Édouard Stephan discovered NGC 7318 = St VIIIa-20 on 23 Sep 1876. He didn't resolved the pair, so the two components are often called NGC 7318A and 7318B. Harold Corwin carefully re-reduced his offsets and found he measured the brighter western component, although his position is just off the nucleus of the eastern component. Shapley and Ames mentioned NGC 7318 is "bi-nuclear and probably represents two interpenetrating system" in 1930BHarO.878....6S. The group is also referred to as "Stephan's Quintet".
100/150mm - 6" (6/25/04): extremely faint, glimpsed intermittently at 105x and 140x, along with NGC 7320 using a 6" mask. This double system was unresolved.
200/250mm - 8" (6/27/81 and 8/28/81): extremely faint, small. This double galaxy appears as a single object.
300/350mm - 13.1" (9/29/84): faint, elongated, two stellar nuclei are resolved in good seeing.

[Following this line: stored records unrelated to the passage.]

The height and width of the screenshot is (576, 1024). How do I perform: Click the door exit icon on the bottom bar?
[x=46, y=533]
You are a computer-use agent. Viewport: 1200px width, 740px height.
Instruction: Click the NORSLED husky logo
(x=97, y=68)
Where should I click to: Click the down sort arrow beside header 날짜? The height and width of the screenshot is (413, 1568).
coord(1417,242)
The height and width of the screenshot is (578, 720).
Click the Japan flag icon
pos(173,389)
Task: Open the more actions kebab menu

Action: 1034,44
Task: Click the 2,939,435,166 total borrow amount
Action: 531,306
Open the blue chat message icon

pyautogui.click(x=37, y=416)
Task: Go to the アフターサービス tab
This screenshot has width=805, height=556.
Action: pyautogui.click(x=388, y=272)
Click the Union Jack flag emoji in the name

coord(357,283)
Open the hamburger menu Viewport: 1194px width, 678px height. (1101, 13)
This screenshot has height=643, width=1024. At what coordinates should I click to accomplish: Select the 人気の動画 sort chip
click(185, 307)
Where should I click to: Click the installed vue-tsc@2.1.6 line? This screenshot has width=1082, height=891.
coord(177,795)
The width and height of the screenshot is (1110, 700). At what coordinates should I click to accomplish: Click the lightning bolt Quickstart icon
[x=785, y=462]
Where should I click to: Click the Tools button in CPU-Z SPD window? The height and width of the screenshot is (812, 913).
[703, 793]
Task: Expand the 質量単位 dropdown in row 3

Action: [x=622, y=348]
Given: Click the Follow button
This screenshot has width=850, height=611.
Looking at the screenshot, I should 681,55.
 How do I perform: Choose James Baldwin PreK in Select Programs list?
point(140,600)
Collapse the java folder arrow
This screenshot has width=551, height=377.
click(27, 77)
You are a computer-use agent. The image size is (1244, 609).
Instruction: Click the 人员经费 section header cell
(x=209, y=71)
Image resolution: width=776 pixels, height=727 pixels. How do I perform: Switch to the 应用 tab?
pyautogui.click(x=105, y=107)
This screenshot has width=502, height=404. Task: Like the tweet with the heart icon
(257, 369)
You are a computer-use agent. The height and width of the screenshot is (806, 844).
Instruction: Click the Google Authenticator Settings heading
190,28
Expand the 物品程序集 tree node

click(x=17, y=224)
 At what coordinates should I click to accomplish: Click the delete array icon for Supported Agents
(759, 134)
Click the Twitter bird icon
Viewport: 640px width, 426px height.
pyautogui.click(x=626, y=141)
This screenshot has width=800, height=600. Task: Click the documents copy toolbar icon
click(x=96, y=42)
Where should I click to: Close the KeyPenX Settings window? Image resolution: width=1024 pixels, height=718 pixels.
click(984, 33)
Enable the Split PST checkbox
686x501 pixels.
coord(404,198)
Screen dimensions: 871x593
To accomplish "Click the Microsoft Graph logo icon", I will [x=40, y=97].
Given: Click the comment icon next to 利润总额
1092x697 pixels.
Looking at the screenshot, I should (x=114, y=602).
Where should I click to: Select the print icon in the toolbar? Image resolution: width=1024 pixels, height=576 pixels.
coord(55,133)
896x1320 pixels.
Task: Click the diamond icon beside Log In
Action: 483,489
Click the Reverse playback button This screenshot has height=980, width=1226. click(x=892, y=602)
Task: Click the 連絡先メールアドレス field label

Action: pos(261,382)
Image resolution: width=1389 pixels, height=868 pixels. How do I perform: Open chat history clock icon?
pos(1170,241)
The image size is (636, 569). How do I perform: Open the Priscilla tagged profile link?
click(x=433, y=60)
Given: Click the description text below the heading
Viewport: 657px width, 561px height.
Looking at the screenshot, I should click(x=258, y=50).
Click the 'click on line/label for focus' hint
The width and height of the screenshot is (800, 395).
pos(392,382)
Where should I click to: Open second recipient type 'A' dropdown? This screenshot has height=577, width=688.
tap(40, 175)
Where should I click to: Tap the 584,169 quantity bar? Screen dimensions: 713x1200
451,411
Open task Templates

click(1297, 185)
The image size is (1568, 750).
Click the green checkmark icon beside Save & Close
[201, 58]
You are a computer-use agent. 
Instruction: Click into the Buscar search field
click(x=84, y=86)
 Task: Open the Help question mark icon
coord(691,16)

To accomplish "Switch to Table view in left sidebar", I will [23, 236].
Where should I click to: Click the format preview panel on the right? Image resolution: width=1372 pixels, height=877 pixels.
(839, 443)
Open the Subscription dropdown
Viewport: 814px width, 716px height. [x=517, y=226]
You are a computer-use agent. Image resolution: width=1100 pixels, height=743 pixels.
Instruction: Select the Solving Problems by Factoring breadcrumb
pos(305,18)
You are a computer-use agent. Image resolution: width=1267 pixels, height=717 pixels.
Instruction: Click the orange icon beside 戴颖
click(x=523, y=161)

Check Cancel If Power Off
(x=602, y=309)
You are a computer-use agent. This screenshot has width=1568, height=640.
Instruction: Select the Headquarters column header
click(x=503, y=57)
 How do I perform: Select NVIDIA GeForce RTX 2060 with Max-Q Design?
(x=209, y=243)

400/500mm - 17.5" (9/14/85): the western member of this double galaxy in Stephan's quintet is moderately bright, elongated ~E-W. The eastern member is moderately bright, elongated ~E-W. This double system appears as two stellar nuclei within a common elongated halo. The three other members are NGC 7317 1.6' SW, NGC 7320 1.9' SE and NGC 7319 1.5' NE.